If \({\mathcal {P}}\) is the space of all possible paths, the DTW path \(P^*\) is the path that has the minimum distance, i.e.

$$\begin{aligned} P^* = \min _{P \in {\mathcal {P}}}(D_P({\mathbf {a}},{\mathbf {b}})). \end{aligned}$$

The optimal path \(P^*\) can be found exactly through a dynamic programming formulation. This can be a time consuming operation, and it is common to put a restriction on the amount of warping allowed. This restriction is equivalent to putting a maximum allowable distance between any pairs of indexes in a proposed path. If the warping window, r, is the proportion of warping allowed, then the optimal path is constrained so that

$$\begin{aligned} |e_i-f_i| \le r\cdot m \quad \forall (e_i,f_i) \in P^*. \end{aligned}$$

It has been shown that setting r through cross validation to maximize training accuracy, as proposed in Ratanamahatana and Keogh (2005), significantly increases accuracy on unseen data (Lines and Bagnall 2015). Numerous speed ups for DTW have also been described in the literature (Rakthanmanon et al. 2013).

Many alternatives to DTW have been proposed. Distance measures include edit distance with real penalty (ERP) (Chen and Ng 2004) and longest common subsequence (LCSS) (Hirschberg 1977). Other approaches use differences between the first order differences of the whole series. However, in 2008, Ding et al. (2008) and Wang et al. (2013) evaluated eight different distance measures on 38 data sets and found none significantly better than DTW. Since then, many more elastic measures have been proposed. We assess the three most prominent that meet our selection criteria as described in the introduction.

2.1.2 Weighted DTW (WDTW) (Jeong et al. 2011)

Jeong et al. describe WDTW (Jeong et al. 2011), which adds a multiplicative weight penalty based on the warping distance between points in the warping path. It favours reduced warping, and is a smooth alternative to the cutoff point approach of using a warping window. When creating the distance matrix M, a weight penalty \(w_{|i-j|}\) for a warping distance of \(|i-j|\) is applied, so that

$$\begin{aligned} M_{i,j}= w_{|i-j|} (a_i-b_j)^2. \end{aligned}$$

A logistic weight function is used, so that a warping of a places imposes a weighting of

$$\begin{aligned} w(a)=\frac{w_{max}}{1+e^{-g\cdot (a-m/2)}}, \end{aligned}$$

where \(w_{max}\) is an upper bound on the weight (set to 1), m is the series length and g is a parameter that controls the penalty level for large warpings. The larger g is, the greater the penalty for warping.

**EXERCISE TASK A**
Report how many lines of the rows below contain the string "value". Case counts; give only the number.

Part of a data file
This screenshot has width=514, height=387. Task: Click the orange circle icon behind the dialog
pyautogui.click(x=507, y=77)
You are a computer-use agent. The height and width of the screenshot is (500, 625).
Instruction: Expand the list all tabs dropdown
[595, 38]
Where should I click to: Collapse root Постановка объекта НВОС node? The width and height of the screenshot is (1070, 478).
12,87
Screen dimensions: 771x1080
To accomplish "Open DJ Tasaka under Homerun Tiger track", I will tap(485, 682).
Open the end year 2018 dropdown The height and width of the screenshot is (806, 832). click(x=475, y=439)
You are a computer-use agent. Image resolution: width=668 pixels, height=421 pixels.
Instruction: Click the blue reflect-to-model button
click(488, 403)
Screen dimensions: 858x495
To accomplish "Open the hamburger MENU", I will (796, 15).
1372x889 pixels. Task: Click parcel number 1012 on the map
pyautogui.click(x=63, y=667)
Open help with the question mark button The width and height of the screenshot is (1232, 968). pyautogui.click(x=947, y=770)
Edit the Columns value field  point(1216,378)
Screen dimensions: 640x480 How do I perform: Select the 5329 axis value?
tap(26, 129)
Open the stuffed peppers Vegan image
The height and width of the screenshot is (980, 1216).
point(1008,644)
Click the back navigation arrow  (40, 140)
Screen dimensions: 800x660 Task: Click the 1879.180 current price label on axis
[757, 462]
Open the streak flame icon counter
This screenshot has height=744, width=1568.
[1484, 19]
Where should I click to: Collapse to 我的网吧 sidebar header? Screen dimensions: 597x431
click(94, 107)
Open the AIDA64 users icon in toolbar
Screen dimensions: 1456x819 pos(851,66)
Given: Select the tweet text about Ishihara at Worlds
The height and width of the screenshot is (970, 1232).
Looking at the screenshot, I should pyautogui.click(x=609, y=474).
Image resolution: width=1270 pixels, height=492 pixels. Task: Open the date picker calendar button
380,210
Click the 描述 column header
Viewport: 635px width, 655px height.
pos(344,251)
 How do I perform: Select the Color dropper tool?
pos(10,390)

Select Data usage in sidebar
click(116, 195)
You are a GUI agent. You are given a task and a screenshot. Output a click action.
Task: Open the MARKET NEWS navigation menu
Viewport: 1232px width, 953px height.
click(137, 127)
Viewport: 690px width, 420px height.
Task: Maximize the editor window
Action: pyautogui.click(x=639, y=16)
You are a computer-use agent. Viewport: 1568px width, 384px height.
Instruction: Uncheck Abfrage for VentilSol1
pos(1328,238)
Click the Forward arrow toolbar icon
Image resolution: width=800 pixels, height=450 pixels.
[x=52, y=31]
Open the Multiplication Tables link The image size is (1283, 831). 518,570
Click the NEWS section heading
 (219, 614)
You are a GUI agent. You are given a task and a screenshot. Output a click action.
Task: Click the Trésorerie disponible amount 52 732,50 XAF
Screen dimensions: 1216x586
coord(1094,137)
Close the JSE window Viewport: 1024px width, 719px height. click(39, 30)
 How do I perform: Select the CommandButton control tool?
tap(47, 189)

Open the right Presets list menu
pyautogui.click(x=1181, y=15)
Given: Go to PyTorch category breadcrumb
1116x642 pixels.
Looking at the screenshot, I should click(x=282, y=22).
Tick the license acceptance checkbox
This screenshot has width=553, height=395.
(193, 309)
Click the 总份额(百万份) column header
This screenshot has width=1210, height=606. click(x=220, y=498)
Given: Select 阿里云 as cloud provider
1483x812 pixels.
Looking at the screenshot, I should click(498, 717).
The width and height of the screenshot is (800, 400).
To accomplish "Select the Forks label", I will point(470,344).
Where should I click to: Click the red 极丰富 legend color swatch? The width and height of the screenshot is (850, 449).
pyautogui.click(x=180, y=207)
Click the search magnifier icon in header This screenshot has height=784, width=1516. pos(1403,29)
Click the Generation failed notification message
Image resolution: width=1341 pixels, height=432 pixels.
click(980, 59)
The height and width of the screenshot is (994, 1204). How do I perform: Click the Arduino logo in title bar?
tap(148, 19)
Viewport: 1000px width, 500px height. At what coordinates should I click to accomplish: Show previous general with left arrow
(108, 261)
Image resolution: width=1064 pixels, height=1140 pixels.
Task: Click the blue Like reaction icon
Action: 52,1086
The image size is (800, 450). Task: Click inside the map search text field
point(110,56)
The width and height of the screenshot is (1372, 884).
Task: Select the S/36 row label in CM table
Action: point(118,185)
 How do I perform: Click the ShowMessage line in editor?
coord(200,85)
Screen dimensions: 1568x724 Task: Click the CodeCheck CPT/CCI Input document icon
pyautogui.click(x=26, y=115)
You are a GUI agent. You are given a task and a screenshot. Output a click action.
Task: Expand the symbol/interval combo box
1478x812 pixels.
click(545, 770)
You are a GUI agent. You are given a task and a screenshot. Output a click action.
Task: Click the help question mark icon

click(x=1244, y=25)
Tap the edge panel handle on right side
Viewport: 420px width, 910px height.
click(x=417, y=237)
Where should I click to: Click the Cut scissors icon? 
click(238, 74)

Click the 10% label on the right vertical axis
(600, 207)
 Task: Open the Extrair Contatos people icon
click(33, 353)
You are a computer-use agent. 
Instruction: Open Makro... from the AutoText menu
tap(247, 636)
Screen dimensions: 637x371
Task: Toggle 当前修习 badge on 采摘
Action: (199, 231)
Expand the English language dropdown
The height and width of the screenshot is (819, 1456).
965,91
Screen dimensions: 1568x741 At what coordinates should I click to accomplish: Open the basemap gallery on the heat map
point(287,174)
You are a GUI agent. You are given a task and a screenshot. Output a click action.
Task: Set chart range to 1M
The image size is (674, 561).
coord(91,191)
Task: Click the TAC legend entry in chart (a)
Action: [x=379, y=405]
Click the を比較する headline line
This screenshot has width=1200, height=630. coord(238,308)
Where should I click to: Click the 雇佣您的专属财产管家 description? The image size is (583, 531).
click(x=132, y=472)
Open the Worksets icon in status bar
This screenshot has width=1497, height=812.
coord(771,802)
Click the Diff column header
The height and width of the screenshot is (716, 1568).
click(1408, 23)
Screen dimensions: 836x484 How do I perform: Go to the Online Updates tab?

**EXERCISE TASK B**
Resume the passage on time series distance measures, picking up right after its final sentence.

**TASK ANSWER A**
2

**TASK ANSWER B**
2.1.3 Time warp edit (TWE) (Marteau 2009)

Marteau proposes the TWE distance (Marteau 2009), an elastic distance metric that includes characteristics from both LCSS and DTW. It allows warping in the time axis and combines the edit distance with L\(_p\)-norms. The warping is controlled by a stiffness parameter, \(\nu \). Stiffness enforces a multiplicative penalty on the distance between matched points in a manner similar to WDTW. A penalty value \(\lambda \) is applied when sequences do not match (Algorithm 1).

figure a

2.1.4 Move–split–merge (MSM) (Stefan et al. 2013)

Stefan et al. (2013) present MSM distance (Algorithm 2), a metric that is conceptually similar to other edit distance-based approaches, where similarity is calculated by using a set of operations to transform a given series into a target series. Move is synonymous with a substitute operation, where one value is replaced by another. The split operation inserts an identical copy of a value immediately after itself, and the merge operation is used to delete a value if it directly follows an identical value.

figure b
$$\begin{aligned} C(a_i,a_{i-1},b_j) = \left\{ \begin{array}{l} c~\mathbf{if}~a_{i-1} \le a_i \le b_j ~\mathbf{or}~a_{i-1} \ge a_i \ge b_j \\ c+min(|a_i-a_{i-1}|,|a_i-b_j|)~\mathbf{otherwise}. \end{array} \right. \end{aligned}$$

We have implemented WDTW, TWE, MSM and other commonly used time domain distance measures (such as LCSS and ERP). They are available in the package elastic_distance_measures in the code base (Bagnall et al., https://bitbucket.org/TonyBagnall/time-series-classification). We have generated results that are not significantly different to those published when using these distances with 1-NN. In Lines and Bagnall (2015) it was shown that there is no significant difference between 1-NN with DTW and with WDTW, TWE or MSM on a set of 72 problems using a single train/test split. In Sect. 4 we revisit this result with more data and resamples rather than a train/test split.

There are a group of algorithms that are based on whole series similarity of the first order differences of the series,

$$\begin{aligned} a^{\prime }_i = a_i-a_{i+1}, \quad i=1 \ldots m-1, \end{aligned}$$

which we refer to as diff. Various methods that have used just the differences have been described (Jeong et al. 2011), but the most successful approaches combine distance in the time domain and the difference domain.

2.1.5 Complexity invariant distance (CID) (Batista et al. 2014)

Batista et al. (2014) describe a means of weighting a distance measure to compensate for differences in the complexity in the two series being compared.

figure c

Any measure of complexity can be used, but Batista et al. recommend the simple expedient of using the sum of squares of the first differences (see Algorithm 3). CID is evaluated with ED and DTW. We use the latter measure. For consistency with the published algorithm, window size for DTW is set using cross validation of DTW distance (rather than CID).

2.1.6 Derivative DTW (\(\hbox {DD}_{\textit{DTW}}\)) (Górecki and Łuczak 2013)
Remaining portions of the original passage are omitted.